What you are asked to do
Write out, word for word, only the data from its first line to the line containing "Given: Select legend".

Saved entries
━━━━
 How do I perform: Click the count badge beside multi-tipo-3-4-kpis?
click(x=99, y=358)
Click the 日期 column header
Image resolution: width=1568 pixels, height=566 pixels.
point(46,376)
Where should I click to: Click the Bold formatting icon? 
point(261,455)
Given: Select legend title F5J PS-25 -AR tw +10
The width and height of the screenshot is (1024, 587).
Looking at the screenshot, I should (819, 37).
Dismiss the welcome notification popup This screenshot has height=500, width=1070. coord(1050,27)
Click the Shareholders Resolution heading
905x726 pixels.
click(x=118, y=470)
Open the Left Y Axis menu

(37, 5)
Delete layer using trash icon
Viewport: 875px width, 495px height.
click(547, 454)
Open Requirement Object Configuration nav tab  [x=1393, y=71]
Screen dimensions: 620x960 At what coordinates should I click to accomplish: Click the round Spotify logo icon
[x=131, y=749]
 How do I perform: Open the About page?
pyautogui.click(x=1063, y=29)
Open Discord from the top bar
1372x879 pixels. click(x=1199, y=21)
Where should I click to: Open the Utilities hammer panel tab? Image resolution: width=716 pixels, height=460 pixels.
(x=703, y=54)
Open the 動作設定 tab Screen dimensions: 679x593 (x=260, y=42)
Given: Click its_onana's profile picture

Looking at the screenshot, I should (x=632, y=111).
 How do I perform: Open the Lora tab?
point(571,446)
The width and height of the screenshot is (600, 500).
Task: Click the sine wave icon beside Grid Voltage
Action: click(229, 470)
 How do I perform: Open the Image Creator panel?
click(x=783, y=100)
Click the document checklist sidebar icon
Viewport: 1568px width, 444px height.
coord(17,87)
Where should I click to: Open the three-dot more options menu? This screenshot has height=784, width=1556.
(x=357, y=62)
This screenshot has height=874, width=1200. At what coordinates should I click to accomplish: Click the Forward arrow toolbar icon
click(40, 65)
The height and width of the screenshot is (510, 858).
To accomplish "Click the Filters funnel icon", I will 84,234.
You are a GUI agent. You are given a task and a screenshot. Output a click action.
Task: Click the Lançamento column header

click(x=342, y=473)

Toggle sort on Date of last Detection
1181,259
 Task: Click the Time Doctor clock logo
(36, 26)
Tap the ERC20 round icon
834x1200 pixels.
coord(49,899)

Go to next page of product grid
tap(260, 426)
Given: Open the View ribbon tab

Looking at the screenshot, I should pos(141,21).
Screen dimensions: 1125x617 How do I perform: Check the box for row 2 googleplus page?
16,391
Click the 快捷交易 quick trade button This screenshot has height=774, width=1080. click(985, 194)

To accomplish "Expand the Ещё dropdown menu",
━━━━
Output of the exercise
 How do I perform: Click the count badge beside multi-tipo-3-4-kpis?
click(x=99, y=358)
Click the 日期 column header
Image resolution: width=1568 pixels, height=566 pixels.
point(46,376)
Where should I click to: Click the Bold formatting icon? 
point(261,455)
Given: Select legend title F5J PS-25 -AR tw +10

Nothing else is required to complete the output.